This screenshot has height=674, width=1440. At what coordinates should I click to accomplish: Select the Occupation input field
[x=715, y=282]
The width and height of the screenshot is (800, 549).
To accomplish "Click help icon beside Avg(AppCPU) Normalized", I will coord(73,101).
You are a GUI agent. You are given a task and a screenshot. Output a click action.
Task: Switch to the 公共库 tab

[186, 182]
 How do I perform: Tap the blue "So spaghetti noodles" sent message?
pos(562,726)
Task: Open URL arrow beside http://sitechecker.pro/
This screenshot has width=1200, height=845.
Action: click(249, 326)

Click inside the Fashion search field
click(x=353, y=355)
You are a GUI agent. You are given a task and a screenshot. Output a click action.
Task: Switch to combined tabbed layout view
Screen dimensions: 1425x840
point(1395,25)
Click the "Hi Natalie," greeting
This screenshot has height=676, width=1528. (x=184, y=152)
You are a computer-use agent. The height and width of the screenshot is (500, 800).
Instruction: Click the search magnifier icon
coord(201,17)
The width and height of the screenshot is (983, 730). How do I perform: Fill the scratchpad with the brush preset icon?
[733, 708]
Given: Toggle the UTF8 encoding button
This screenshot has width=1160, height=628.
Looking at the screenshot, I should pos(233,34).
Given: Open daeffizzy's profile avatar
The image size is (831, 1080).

*****

Task brief –
Each of the entries must be set down exactly, none omitted.

Written answer –
This screenshot has height=674, width=1440. At what coordinates should I click to accomplish: Select the Occupation input field
[x=715, y=282]
The width and height of the screenshot is (800, 549).
To accomplish "Click help icon beside Avg(AppCPU) Normalized", I will coord(73,101).
You are a GUI agent. You are given a task and a screenshot. Output a click action.
Task: Switch to the 公共库 tab

[186, 182]
 How do I perform: Tap the blue "So spaghetti noodles" sent message?
pos(562,726)
Task: Open URL arrow beside http://sitechecker.pro/
This screenshot has width=1200, height=845.
Action: click(249, 326)

Click inside the Fashion search field
click(x=353, y=355)
You are a GUI agent. You are given a task and a screenshot. Output a click action.
Task: Switch to combined tabbed layout view
Screen dimensions: 1425x840
point(1395,25)
Click the "Hi Natalie," greeting
This screenshot has height=676, width=1528. (x=184, y=152)
You are a computer-use agent. The height and width of the screenshot is (500, 800).
Instruction: Click the search magnifier icon
coord(201,17)
The width and height of the screenshot is (983, 730). How do I perform: Fill the scratchpad with the brush preset icon?
[733, 708]
Given: Toggle the UTF8 encoding button
This screenshot has width=1160, height=628.
Looking at the screenshot, I should pos(233,34).
Given: Open daeffizzy's profile avatar
The image size is (831, 1080).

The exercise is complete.